2005 single by Slipknot

"The Nameless" is a song by American heavy metal band Slipknot from their third studio album, Vol. 3: (The Subliminal Verses). The song was also released a live single from their first live album, 9.0: Live. A music video was released for the single in late 2005 and also was featured on MTV's Rock Top 10 as number two.

==Musical structure==
The song begins with a high-noted guitar riff, with mixed in samples, leading to the guitar notes getting lower, and lead vocalist Corey Taylor starting the lyrics with a scream. This eventually leads to low noted riffs with minor scales associated in. The song has a "basic minor-key riff," along with "thrash" riffs, and interludes that are much softer. The chorus is slow, emotional and epic. The song is in B minor, like many other Slipknot songs.

==Music video==

Screenshot of "The Nameless" music video

The accompanying music video was directed by band member Shawn Crahan, who has also created and assisted with several of Slipknot's other videos.

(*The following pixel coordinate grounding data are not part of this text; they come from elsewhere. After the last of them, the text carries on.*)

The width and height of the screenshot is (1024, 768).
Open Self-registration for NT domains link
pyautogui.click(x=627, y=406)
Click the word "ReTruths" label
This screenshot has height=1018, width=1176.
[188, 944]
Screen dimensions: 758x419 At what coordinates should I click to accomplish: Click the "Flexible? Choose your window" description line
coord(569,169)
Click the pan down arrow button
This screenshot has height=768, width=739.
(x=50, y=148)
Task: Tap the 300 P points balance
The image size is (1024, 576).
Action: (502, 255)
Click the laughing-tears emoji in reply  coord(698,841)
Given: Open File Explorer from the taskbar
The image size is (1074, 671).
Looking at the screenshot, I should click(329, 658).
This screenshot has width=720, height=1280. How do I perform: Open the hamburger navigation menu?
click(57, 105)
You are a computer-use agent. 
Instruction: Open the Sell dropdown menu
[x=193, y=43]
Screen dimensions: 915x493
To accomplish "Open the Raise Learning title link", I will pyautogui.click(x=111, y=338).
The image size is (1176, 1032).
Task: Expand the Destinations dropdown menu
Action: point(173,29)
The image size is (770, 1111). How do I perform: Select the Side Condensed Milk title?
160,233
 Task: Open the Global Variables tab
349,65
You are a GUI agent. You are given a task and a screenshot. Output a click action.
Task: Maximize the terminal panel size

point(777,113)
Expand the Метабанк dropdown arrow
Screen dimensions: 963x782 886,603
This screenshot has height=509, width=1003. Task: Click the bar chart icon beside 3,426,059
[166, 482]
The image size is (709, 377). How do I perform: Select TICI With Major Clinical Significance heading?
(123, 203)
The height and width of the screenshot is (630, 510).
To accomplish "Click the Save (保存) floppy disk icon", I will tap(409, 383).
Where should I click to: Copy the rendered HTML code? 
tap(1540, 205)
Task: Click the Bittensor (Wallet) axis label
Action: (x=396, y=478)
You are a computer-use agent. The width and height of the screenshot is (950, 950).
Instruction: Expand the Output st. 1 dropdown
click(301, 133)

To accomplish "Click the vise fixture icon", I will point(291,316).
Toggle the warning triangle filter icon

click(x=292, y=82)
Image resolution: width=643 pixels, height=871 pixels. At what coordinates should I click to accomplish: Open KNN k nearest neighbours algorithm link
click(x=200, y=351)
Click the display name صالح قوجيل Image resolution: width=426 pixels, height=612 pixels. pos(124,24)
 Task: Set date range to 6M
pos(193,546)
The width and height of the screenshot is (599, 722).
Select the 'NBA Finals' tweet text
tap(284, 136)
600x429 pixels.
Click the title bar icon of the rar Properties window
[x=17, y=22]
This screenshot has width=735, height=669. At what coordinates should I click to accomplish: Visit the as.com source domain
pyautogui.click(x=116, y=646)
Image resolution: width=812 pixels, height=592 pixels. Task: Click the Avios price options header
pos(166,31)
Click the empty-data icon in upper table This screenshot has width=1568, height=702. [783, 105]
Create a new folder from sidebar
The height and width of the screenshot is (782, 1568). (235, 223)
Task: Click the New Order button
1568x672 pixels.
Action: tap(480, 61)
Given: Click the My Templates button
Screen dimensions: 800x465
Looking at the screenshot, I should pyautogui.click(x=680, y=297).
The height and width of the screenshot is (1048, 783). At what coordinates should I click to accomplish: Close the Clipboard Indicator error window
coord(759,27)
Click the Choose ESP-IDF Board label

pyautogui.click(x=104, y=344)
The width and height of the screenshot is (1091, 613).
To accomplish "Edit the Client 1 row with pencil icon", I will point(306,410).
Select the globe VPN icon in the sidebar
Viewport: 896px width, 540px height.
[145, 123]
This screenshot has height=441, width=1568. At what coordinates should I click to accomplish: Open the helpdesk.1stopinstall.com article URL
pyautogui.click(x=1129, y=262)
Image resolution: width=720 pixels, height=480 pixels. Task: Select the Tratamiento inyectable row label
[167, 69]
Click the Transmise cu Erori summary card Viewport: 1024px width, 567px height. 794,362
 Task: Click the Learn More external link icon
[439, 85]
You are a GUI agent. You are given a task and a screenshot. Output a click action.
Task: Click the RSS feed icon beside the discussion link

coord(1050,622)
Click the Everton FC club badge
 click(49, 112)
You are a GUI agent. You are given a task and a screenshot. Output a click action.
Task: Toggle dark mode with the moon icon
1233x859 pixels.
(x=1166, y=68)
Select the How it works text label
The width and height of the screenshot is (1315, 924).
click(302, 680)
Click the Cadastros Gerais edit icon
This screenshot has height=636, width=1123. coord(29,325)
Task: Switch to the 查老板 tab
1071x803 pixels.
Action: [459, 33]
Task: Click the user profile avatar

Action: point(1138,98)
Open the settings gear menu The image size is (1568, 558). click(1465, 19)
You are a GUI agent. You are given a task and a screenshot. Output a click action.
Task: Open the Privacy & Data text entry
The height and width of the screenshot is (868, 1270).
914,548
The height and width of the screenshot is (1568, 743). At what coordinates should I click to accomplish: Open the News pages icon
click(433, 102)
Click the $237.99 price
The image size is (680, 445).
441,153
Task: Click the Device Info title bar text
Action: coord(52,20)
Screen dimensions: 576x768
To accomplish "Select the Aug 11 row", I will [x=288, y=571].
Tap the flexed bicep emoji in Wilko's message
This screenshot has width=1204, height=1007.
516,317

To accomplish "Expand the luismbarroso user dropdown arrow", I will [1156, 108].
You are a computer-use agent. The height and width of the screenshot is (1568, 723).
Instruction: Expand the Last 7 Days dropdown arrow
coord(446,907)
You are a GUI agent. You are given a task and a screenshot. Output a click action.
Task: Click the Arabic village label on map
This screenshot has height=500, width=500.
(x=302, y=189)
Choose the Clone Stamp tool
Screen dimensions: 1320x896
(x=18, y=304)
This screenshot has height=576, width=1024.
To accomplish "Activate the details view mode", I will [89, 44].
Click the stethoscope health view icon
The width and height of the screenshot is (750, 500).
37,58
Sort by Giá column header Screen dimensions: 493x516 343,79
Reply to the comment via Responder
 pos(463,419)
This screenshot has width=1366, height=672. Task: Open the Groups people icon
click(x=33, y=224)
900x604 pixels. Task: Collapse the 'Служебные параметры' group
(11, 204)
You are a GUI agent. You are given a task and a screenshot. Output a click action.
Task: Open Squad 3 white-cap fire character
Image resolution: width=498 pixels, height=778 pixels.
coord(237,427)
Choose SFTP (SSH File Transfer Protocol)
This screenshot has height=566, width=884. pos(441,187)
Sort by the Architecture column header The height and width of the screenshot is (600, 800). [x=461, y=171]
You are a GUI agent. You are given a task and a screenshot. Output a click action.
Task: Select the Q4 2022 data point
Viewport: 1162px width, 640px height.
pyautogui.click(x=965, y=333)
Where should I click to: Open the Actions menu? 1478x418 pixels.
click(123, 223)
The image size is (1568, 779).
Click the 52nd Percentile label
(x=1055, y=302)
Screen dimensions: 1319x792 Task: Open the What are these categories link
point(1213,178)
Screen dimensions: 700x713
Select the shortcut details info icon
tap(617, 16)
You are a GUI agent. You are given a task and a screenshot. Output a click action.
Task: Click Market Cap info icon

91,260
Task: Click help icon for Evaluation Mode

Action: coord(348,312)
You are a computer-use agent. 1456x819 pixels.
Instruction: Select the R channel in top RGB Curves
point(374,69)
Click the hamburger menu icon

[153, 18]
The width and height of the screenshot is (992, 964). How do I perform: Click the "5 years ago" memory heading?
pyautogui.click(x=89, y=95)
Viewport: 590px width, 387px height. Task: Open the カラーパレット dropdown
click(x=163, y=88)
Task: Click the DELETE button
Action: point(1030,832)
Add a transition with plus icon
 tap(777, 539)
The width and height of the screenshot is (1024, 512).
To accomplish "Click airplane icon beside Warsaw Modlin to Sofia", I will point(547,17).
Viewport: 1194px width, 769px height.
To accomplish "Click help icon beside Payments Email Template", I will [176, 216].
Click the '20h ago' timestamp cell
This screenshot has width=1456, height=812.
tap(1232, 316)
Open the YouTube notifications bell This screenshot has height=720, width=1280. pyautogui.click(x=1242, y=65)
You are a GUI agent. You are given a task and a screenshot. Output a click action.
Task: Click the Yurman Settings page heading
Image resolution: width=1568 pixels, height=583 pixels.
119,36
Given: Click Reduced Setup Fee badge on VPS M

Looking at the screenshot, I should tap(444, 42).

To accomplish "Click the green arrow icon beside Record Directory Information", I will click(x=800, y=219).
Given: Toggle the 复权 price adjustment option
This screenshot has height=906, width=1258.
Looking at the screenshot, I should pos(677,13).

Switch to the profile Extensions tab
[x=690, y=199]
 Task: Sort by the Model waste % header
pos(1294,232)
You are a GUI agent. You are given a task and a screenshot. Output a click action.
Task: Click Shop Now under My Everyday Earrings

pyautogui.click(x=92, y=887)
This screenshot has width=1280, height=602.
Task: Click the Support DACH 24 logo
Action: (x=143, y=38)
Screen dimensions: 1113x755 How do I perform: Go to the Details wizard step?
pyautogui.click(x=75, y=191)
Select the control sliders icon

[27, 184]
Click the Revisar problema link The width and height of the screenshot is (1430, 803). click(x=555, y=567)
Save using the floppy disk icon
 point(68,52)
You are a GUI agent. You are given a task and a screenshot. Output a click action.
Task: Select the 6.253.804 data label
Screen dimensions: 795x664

The video depicts Slipknot performing live on their second headline tour The Subliminal Verses World Tour. It features various clips and shots of their fans during the concert. The video was directed by the band's co-founder and custom percussionist Shawn Crahan, and was featured on Voliminal: Inside the Nine, the band's third video album that was certified platinum by the RIAA. Many of the photos featured in 9.0: Live are seen in the video. At the end of the video, a caption says "Dedicated to all the Maggots [Slipknot fans] everywhere".

===Promotion of 9.0: Live===
Before the 9.0: Lives release, a sample from the live recording of "The Nameless" was made available on the Internet through the band's record label. A music video featuring the live recording of "The Nameless" was created to promote the album.

==Critical reception==
Blender commented that "Relief from 'Prelude [3.0]' arrives quickly in the basic minor-key riffs and grooves of... 'The Nameless'..." Dan Silver from NME said "'The Nameless' intercuts thrash riffs with softly-strummed interludes". Robert Cherry of Rolling Stone said it "splices a cooing boy-band chorus onto a g-g-gunky speed metal verse". Yahoo!s Chris Heath said the song "confusingly stitches both extremes together – the ludicrously vicious and ridiculously placid – into one track that simply feels awkward, wrong even".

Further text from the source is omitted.